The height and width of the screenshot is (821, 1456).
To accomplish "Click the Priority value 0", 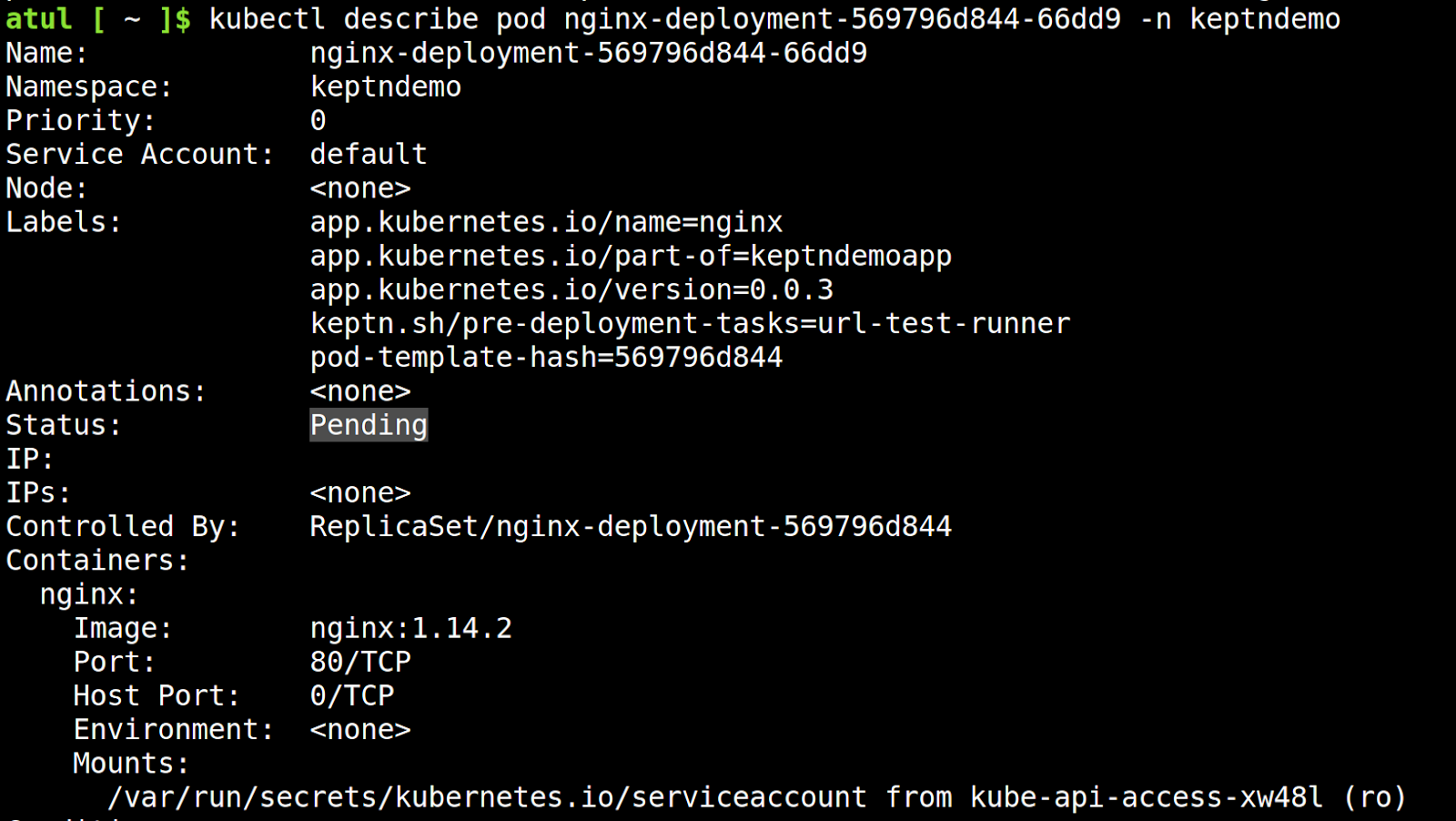I will tap(318, 120).
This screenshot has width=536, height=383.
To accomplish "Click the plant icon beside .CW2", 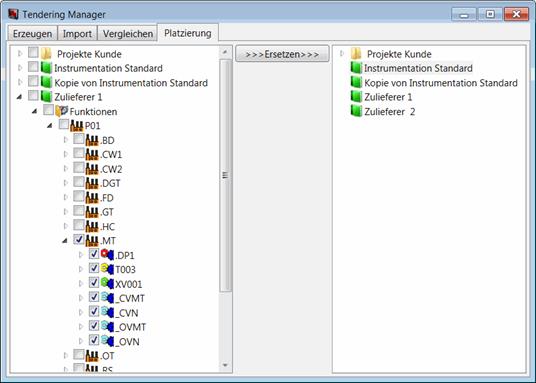I will click(92, 169).
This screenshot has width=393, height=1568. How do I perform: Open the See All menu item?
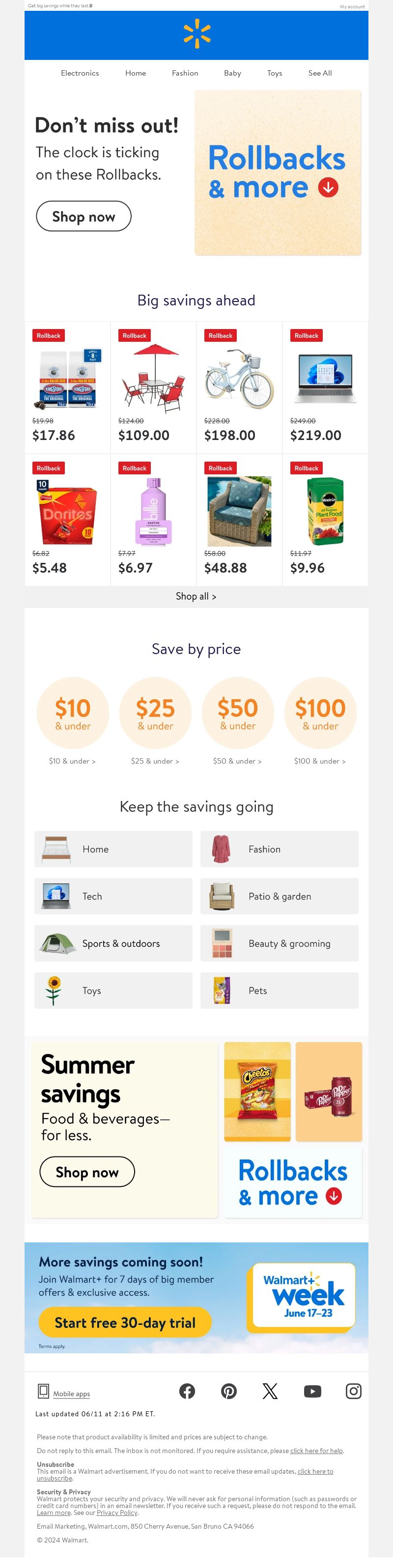click(320, 73)
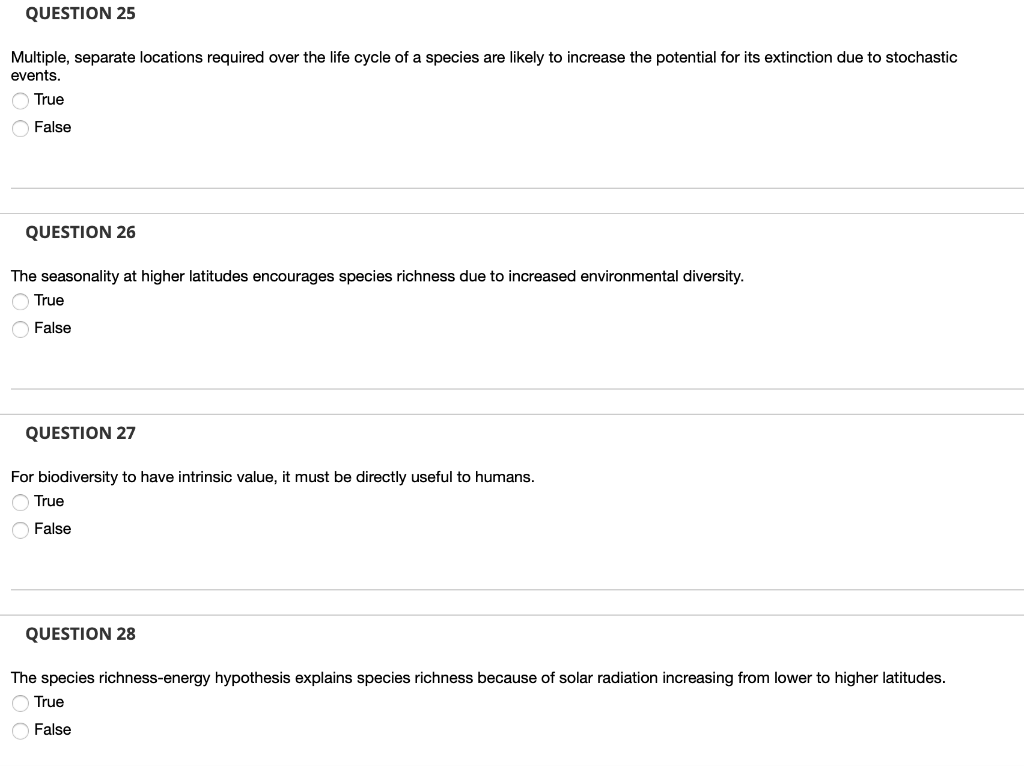This screenshot has width=1024, height=766.
Task: Select False for Question 27
Action: point(20,529)
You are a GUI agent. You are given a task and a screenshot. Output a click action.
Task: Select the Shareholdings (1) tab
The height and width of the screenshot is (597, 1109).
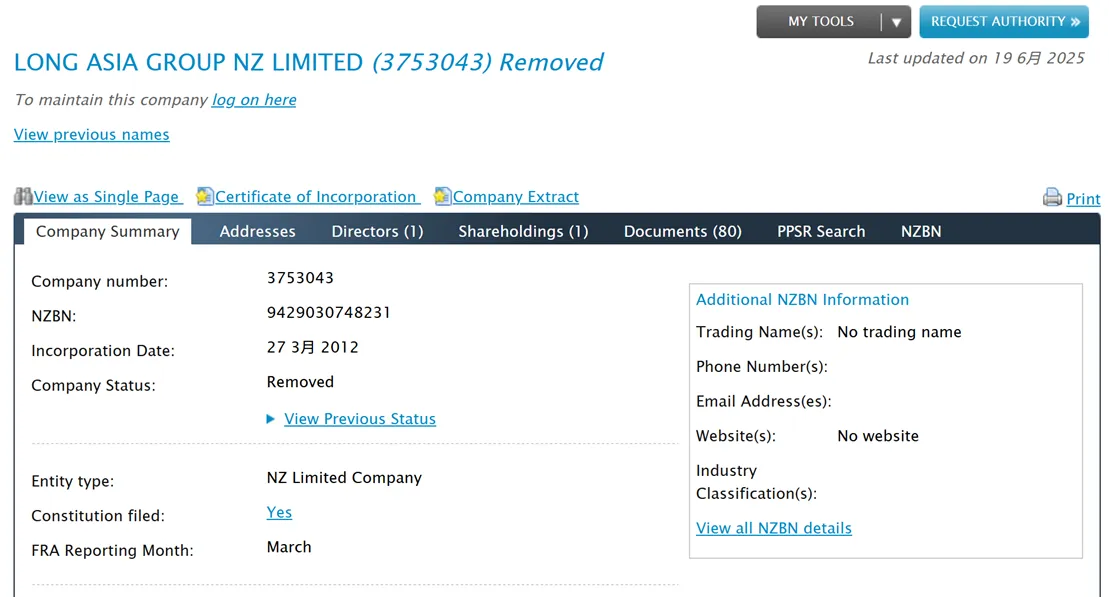coord(523,231)
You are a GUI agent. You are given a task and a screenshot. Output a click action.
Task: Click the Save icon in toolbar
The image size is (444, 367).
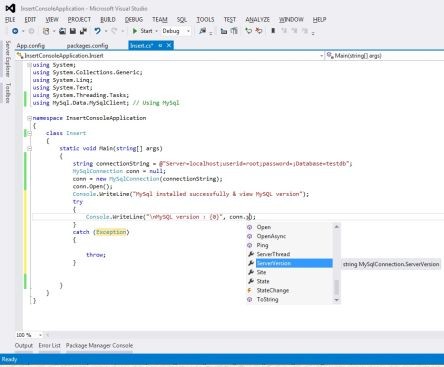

============================================================

Extract the lines beginning with the one that contains "Task: Select the Shareholdings (1) tab" and ending with the last line of the listing. Keep them exact and drop the pictures.

Task: Select the Shareholdings (1) tab
The height and width of the screenshot is (597, 1109).
coord(523,231)
You are a GUI agent. You are given a task and a screenshot. Output a click action.
Task: Click the Save icon in toolbar
The image size is (444, 367).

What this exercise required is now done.